§ **Items from a data source**
=== Begin Enclosure ===

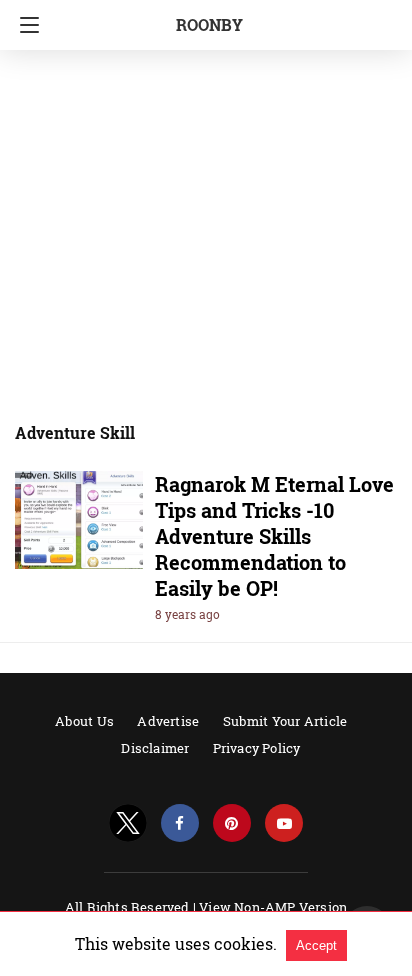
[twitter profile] (128, 823)
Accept (316, 945)
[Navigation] (24, 25)
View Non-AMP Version (273, 907)
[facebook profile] (180, 823)
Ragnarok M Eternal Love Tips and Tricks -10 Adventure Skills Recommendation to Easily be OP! (274, 536)
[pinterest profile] (232, 823)
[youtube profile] (284, 823)
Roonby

=== End Enclosure ===

Reproduce the data exactly, please, and omit its pictures.

§ **Worked solution**
[twitter profile] (128, 823)
Accept (316, 945)
[Navigation] (24, 25)
View Non-AMP Version (273, 907)
[facebook profile] (180, 823)
Ragnarok M Eternal Love Tips and Tricks -10 Adventure Skills Recommendation to Easily be OP! (274, 536)
[pinterest profile] (232, 823)
[youtube profile] (284, 823)
Roonby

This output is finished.